▶ GIVEN TEXT:
His battalion has also been using explosive-laden, battery-powered kamikaze UGVs to blow up enemy positions and hideouts.

Unlike aerial drones that buzz overhead, they make no sound to warn the enemy of an impending strike.

The deputy commander of the 33rd Detached Mechanised Brigade’s tank battalion, who goes by the callsign Afghan, claims that one Ukrainian UGV armed with a machine gun ambushed a Russian personnel carrier, while a robot defended a Ukrainian position for weeks.

Afghan admits there are limits to the killer robots’ autonomy on the battlefield, and says many of them are self-imposed, because of ethics and international humanitarian law.

“Modern UGVs are part-autonomous. They can move on their own, they can observe and detect the enemy. But still, the decision to open fire is made by a human, their operator,” Afghan says.

“Robots can misidentify the wrong person or attack a civilian. That’s why the final decision must be made by an operator.”

Which means that in most cases on the battlefield armed UGVs are remote-controlled by operators over the internet from a safe distance.

▶ EXERCISE AIM: Please continue the article on Ukrainian combat robots from the point where it stops. The items on this page are unrelated to the article on Ukrainian combat robots.

▶ DATASET RECORDS:
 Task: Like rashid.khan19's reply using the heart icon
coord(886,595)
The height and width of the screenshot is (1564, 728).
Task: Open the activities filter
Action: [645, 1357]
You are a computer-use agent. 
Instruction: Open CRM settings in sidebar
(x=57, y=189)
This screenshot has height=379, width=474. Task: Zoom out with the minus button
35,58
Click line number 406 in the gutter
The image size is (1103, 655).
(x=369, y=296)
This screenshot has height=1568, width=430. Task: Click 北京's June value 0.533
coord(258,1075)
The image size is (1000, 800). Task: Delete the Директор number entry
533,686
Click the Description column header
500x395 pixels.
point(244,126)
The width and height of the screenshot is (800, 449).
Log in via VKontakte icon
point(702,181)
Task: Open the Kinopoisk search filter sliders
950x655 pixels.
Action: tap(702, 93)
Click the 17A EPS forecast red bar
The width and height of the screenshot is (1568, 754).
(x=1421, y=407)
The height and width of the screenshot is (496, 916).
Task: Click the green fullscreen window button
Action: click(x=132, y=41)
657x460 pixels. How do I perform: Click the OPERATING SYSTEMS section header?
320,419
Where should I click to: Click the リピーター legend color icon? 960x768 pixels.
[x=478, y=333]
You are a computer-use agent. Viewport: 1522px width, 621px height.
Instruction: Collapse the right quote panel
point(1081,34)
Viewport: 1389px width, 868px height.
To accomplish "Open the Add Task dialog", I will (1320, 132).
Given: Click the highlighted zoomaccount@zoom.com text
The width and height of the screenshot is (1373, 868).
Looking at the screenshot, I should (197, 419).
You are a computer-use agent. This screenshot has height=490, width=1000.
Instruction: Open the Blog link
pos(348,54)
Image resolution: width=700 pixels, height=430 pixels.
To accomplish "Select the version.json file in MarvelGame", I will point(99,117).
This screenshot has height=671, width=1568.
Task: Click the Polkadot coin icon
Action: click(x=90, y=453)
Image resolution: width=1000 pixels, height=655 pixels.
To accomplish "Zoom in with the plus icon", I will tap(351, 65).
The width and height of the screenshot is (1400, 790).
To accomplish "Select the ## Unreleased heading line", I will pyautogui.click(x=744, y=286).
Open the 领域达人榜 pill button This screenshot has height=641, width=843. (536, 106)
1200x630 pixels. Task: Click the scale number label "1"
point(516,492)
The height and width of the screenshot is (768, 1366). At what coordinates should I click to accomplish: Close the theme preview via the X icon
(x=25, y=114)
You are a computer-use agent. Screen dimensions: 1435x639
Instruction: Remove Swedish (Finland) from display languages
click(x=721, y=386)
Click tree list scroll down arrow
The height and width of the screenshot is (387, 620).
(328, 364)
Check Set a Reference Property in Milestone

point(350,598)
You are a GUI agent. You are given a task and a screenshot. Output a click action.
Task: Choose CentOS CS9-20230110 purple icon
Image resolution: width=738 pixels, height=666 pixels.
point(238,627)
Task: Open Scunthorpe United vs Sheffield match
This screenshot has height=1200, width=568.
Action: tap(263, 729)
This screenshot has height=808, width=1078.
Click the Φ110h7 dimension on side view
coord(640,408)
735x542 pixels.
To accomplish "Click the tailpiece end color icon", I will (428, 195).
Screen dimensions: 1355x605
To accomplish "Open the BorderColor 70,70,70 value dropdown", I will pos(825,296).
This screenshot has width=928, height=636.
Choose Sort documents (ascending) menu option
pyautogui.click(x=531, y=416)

▶ ANSWER TO THIS PROBLEM:
Ukraine’s lethal UGVs can be armed with grenade launchers as well as machine guns, and can also be deployed to plant landmines or barbed wire.

But the vast majority of its uncrewed vehicles are still used for their original purpose of delivering supplies and evacuating the wounded.

The role of armed UGVs will soon grow exponentially, according to Valerii Zaluzhnyi, Ukraine’s former commander-in-chief and now ambassador to the UK.

Speaking at the London think-tank Chatham House about the future of warfare, he described how strike UGVs would be used not just on their own, but as part of large, AI-powered swarms of drones.

“In the near future we’ll see dozens and even hundreds of smarter and cheaper drones attack from various directions and heights, from the air, ground and sea at the same time,” he said.